*Exercise directions*
Return exactly, please, the lines from the one containing "Task: Click the Undo toolbar icon" to the last line of the entries below, and nothing else, leaving pictures out.

Collected data entries:
______________________________

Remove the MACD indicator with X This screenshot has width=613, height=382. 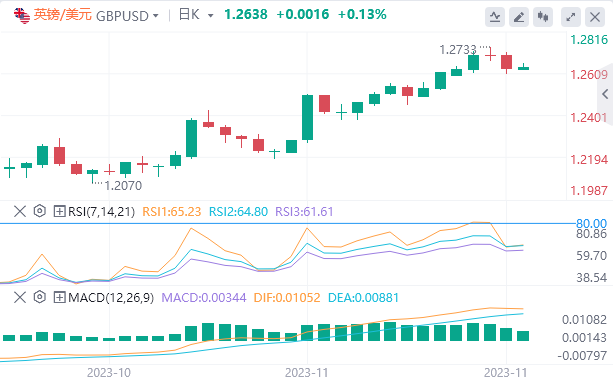(x=20, y=298)
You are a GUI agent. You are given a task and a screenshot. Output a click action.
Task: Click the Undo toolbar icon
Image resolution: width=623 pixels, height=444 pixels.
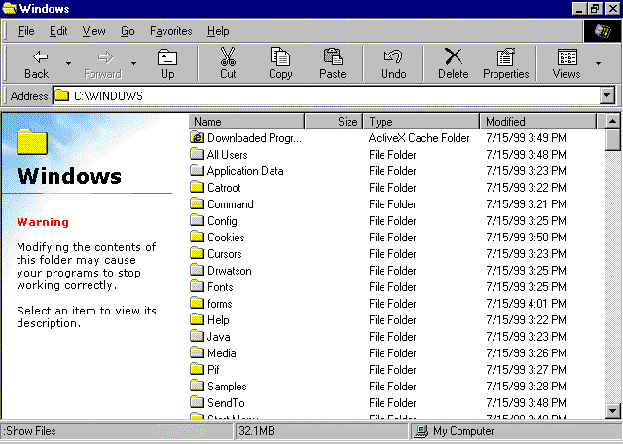click(x=394, y=63)
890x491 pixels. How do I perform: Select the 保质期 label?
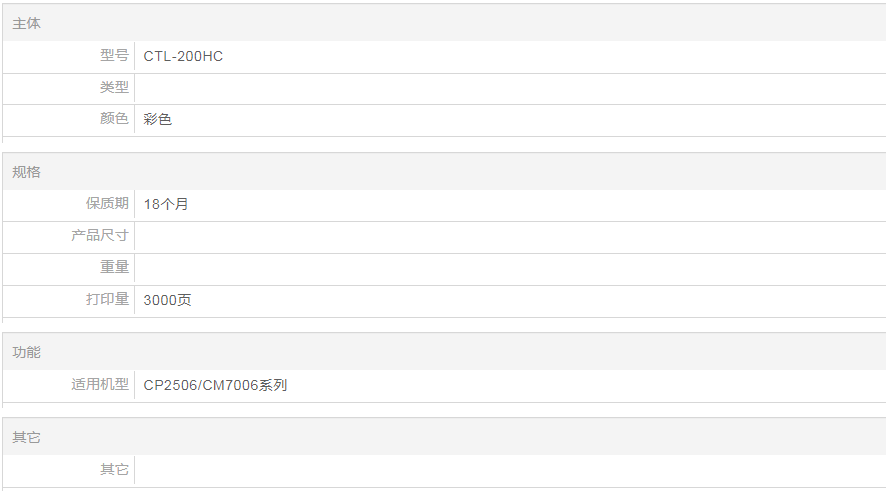coord(107,203)
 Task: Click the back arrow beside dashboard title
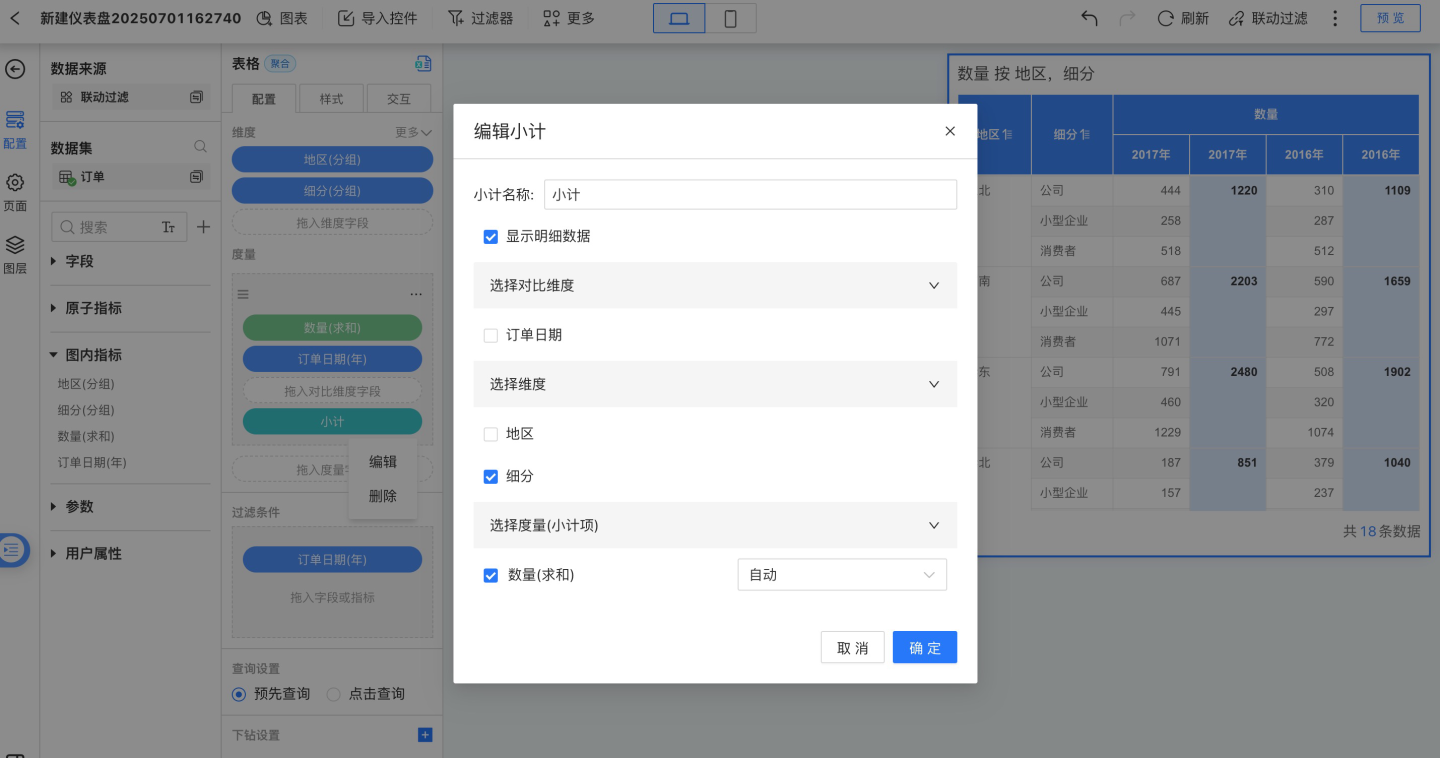point(15,18)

______________________________

*Response below*
Task: Click the Undo toolbar icon
Image resolution: width=623 pixels, height=444 pixels.
click(x=394, y=63)
890x491 pixels. How do I perform: Select the 保质期 label?
coord(107,203)
 Task: Click the back arrow beside dashboard title
point(15,18)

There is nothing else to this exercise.